# Integrated Combat System



## marques (Feb 23, 2017)

Someone knows ICS? Is it just repackage, or really a different approach? Which (potential) influences can you identify? www.Learn-ICS.com

I liked what I watched (pres. video), so it is a question and publicity. 

PS: How to edit a title?


----------



## drop bear (Feb 23, 2017)

Sort of hocks system a bit. With some of Peters stuff thrown in.


----------



## marques (Feb 23, 2017)

drop bear said:


> Sort of hocks system a bit. With some of Peters stuff thrown in.

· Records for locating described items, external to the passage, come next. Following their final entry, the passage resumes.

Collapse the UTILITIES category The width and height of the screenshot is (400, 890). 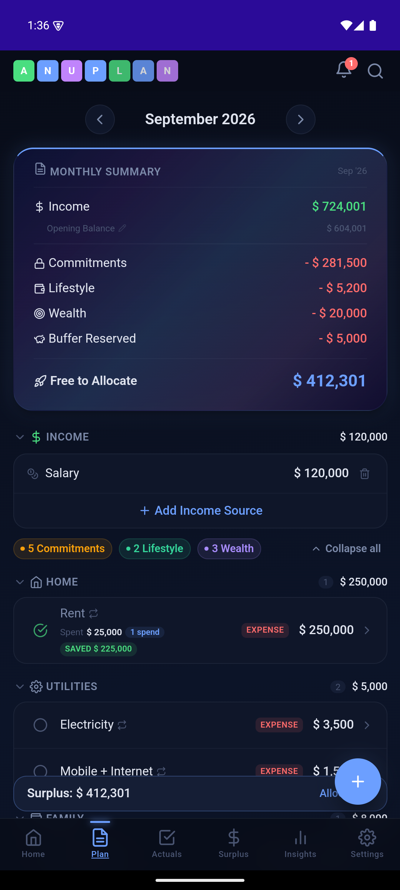coord(20,686)
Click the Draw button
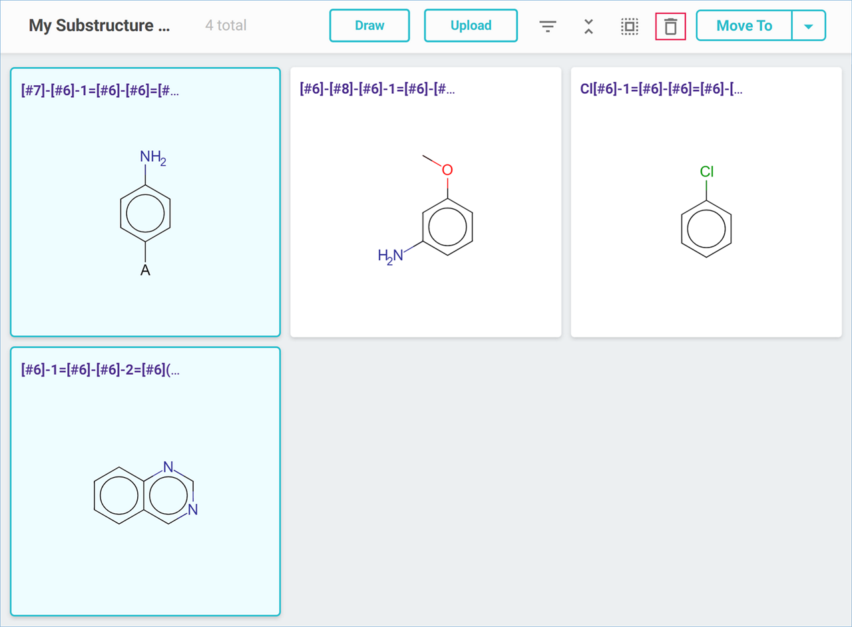852x627 pixels. (x=369, y=26)
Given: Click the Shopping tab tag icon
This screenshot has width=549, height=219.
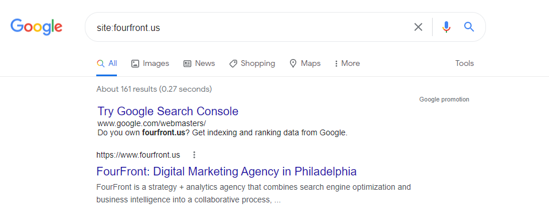Looking at the screenshot, I should (x=233, y=64).
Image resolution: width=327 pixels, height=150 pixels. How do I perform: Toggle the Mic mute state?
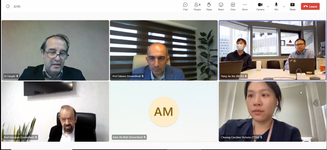click(276, 7)
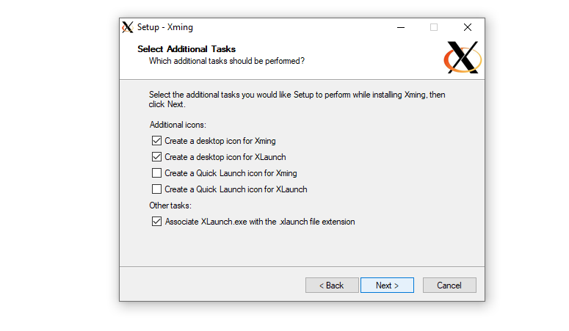Screen dimensions: 569x331
Task: Uncheck Create a desktop icon for Xming
Action: pos(156,140)
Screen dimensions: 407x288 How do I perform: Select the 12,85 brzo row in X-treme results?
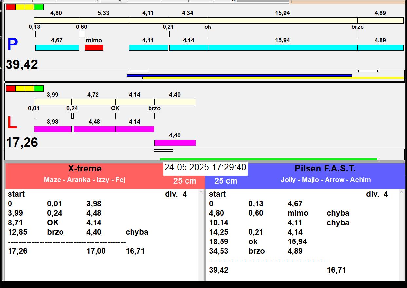pyautogui.click(x=78, y=232)
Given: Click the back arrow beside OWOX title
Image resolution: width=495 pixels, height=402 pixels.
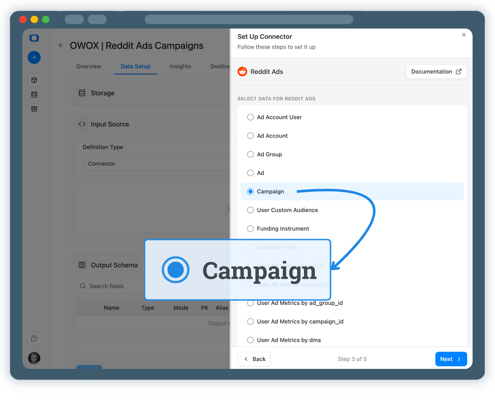Looking at the screenshot, I should pos(61,46).
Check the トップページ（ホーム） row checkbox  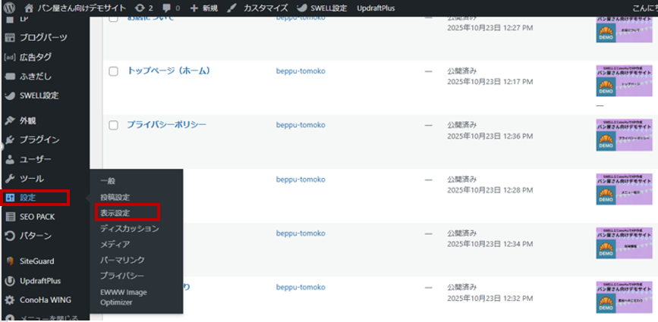click(113, 71)
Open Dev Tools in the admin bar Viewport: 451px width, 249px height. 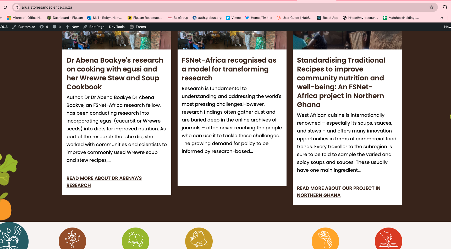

From Peter credentials I found Hock. But I don't know this one, too.  
Just found about their existence a few minutes ago.


----------



## drop bear (Feb 23, 2017)

marques said:


> From Peter credentials I found Hock. But I don't know this one, too.
> Just found about their existence a few minutes ago.



I have messged him. Hopefully he will show up. 

Hock is a big name in reality self defence.  Philippine influence i think.


----------



## Tony Dismukes (Feb 23, 2017)

What's the S.F.C.I. that apparently granted him a "Level 11 black belt?" Is that Hock's organization?


----------



## drop bear (Feb 23, 2017)

Tony Dismukes said:


> What's the S.F.C.I. that apparently granted him a "Level 11 black belt?" Is that Hock's organization?



Yeah scientific fighting Congress.


----------



## Tony Dismukes (Feb 23, 2017)

drop bear said:


> Yeah scientific fighting Congress.


What's the I stand for?


----------



## Danny T (Feb 23, 2017)

Tony Dismukes said:


> What's the I stand for?


Hock has Scientific Fighting Congress International and Scientific Fighting Congress Instructors.


----------



## drop bear (Feb 24, 2017)

Tony Dismukes said:


> What's the I stand for?



What he said. It was sfca when i did it. 
A for Australia.


----------



## Paul_D (Feb 24, 2017)

Level 11 Black Belt


----------



## Tony Dismukes (Feb 24, 2017)

Paul_D said:


> Level 11 Black Belt


As we say in every thread where this comes up, any rank only has the meaning accorded to it by the standards of the art/organization/instructor who awards it. I don't know how the SFCI ranking system works, but based on having a "level 11" black belt in his 30s, I'm assuming it may be something like the Bujinkan system (which goes up to 15th dan and allows for rapid progression).

Drop bear, any insights into how Hock's ranking system works and what the various levels typically represent?


----------



## drop bear (Feb 24, 2017)

Tony Dismukes said:


> As we say in every thread where this comes up, any rank only has the meaning accorded to it by the standards of the art/organization/instructor who awards it. I don't know how the SFCI ranking system works, but based on having a "level 11" black belt in his 30s, I'm assuming it may be something like the Bujinkan system (which goes up to 15th dan and allows for rapid progression).
> 
> Drop bear, any insights into how Hock's ranking system works and what the various levels typically represent?



I think 1 to 10 kind of sort of represent kyu grades with some limited instructorships. So they have some krav style level three instructors as kind of a workplace instructor?

10 should be the whole system. 11 mabye one better in some manner.


----------



## Brian R. VanCise (Feb 24, 2017)

It is probably that drop bear!


----------



## FriedRice (Mar 26, 2017)

Looks like Krav Maga, without having to pay the licensing fee for using the name, Krav Maga.


----------



## drop bear (Mar 26, 2017)

FriedRice said:


> Looks like Krav Maga, without having to pay the licensing fee for using the name, Krav Maga.



Yeah more philipino influence.


----------